If any billing occurred of an NDC that does not match purchase history, a red flag should instantly arise. Pharmacies identifying this issue should immediately determine the timeframe during which the activity occurred, and consult with counsel to determine the most appropriate way to handle correction of the incorrect claims.
The speaker at HCCA said that, in particular, concerns were noted regarding the use of powders and behavior where claims are billed for pill or other forms. The FDA revoked the NDC codes for many powder form medications due to concerns about the efficacy of the medications. Medications in powder form, which have had the NDC revoked, should only be utilized and billed with a prior authorization from the patient’s insurance company.
Limited Number of Prescribing Physicians
The focus on prescribing physicians appears to be due to concerns about potential unjust enrichment of the physicians through relationships with the compounding pharmacies.
Pharmacy owners should evaluate any referral arrangements that exist with prescribing physicians to determine if:
- There is any investment component to the relationship.

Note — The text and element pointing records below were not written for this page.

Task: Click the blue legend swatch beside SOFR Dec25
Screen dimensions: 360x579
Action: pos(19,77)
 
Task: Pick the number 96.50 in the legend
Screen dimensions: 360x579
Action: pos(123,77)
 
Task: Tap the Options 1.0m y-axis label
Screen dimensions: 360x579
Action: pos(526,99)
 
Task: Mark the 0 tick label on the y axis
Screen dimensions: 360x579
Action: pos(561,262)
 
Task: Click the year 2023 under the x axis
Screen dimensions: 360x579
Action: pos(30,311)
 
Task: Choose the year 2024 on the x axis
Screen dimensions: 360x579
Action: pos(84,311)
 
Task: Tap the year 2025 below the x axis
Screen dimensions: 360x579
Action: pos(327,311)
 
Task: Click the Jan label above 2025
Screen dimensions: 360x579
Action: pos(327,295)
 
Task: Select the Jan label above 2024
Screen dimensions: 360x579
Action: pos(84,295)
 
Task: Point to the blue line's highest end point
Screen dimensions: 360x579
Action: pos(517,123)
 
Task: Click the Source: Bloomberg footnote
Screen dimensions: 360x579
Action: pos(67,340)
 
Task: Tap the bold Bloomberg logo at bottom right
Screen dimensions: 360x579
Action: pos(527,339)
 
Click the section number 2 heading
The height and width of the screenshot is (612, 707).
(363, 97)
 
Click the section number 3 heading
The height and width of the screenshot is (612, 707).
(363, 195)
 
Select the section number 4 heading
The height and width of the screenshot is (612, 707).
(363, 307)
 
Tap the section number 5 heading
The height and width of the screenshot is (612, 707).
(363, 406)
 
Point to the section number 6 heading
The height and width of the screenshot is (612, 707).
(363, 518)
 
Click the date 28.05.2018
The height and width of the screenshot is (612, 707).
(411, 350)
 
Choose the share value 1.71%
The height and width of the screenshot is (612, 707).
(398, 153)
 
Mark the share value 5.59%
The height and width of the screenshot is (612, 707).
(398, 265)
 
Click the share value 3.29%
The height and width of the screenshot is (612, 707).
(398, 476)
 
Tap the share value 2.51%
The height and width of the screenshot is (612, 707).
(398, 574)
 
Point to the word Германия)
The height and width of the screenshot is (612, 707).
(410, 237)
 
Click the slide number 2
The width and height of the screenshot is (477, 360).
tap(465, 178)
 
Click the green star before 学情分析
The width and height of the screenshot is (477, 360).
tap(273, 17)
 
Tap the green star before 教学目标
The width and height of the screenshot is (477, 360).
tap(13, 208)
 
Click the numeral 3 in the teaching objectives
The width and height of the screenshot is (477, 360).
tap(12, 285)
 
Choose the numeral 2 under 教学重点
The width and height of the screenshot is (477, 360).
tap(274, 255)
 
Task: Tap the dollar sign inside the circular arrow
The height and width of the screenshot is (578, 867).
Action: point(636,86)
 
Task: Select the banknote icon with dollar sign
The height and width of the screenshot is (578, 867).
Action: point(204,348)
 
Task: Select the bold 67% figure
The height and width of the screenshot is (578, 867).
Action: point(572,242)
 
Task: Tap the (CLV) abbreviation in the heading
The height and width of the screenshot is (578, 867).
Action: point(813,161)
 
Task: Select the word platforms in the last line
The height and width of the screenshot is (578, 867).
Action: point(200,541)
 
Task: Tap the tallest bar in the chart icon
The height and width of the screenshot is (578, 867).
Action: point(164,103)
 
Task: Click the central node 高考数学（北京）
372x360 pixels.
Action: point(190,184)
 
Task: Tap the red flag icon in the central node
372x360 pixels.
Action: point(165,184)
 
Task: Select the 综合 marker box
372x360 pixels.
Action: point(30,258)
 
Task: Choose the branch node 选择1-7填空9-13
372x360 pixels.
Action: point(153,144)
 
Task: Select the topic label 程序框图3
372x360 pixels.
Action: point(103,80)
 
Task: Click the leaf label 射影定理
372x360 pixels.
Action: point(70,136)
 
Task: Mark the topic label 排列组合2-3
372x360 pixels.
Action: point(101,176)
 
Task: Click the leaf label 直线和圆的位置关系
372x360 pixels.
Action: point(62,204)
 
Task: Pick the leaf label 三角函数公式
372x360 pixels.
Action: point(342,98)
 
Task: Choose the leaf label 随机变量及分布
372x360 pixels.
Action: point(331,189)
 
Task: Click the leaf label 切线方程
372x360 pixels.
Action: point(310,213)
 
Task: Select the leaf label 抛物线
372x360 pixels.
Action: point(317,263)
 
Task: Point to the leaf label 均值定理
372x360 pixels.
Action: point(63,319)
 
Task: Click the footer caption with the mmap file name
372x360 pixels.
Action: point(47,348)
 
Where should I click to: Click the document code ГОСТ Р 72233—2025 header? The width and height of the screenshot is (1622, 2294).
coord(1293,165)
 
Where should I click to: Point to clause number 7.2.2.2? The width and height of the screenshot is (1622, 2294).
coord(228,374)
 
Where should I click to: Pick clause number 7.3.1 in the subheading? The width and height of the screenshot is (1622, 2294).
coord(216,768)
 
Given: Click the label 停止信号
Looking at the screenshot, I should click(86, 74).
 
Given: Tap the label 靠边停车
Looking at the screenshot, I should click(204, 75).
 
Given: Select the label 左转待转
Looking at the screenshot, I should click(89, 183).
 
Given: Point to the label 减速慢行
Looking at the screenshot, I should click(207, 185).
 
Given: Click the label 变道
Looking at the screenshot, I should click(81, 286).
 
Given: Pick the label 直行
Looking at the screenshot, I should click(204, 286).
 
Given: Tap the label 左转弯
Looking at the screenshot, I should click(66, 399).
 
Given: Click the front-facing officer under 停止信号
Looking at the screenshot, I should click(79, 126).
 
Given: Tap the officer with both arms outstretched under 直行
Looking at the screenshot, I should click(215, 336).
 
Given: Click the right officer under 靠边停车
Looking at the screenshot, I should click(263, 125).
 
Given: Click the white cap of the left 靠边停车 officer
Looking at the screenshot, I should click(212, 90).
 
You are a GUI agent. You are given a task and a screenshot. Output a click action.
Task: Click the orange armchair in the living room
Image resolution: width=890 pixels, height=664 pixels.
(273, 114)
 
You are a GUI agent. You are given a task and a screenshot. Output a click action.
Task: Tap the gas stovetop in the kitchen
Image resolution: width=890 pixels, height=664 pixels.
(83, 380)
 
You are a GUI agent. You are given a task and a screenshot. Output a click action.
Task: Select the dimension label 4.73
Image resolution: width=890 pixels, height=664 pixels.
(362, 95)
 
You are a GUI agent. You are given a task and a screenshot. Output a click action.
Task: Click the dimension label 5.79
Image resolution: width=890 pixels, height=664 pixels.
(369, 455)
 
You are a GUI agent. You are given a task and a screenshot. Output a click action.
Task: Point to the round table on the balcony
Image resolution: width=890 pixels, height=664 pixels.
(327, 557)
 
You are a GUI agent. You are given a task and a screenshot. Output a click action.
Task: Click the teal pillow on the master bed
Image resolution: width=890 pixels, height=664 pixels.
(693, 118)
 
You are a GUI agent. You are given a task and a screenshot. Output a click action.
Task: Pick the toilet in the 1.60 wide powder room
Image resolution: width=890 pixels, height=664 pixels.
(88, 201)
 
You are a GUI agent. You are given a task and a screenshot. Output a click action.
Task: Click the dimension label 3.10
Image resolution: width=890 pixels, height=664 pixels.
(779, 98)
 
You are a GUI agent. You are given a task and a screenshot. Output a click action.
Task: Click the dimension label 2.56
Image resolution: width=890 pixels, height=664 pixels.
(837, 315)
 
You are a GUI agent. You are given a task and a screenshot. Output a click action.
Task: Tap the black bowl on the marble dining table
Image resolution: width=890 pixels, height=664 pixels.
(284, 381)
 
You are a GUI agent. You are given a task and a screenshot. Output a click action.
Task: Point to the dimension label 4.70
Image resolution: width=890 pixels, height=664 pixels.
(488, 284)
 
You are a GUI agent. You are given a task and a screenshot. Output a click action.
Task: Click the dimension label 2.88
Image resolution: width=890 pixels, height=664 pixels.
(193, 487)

- There are any sales bonuses which flow through to the ordering provider.
- The pharmacy is obtaining sufficient support for the medical necessity of the prescribed cream or infusion medication.
Patterns of Billing
Pharmacies can expect that the focus will be on high-dollar creams or infusion medications due to the patterns noted in the OIG’s June 2016 article. Pharmacies can conduct internal monitoring on their filling patterns by reviewing for high-dollar claims, and determining whether they fall on the normative bell curve for prescriptions filled, or if they skew to the higher end of the norm.
Any analysis that shows a pattern of high-dollar creams or infusion medications may warrant further review of patient types, prescribers and medical conditions for the patients served.
While many pharmacies adhere to all the required regulations, bill compliantly and closely monitor their physician relationships, there are always a few that push the envelope. Thus, the OIG, DOJ and FBI have sharpened their focus on the industry.
Pharmacies may already be seeing some activity in this arena. If you have not, now is your opportunity to act before enforcement becomes involved.
-Shawn Stevison, CPA, is manager of Healthcare Consulting Services at Dean Dorton in Louisville, Ky.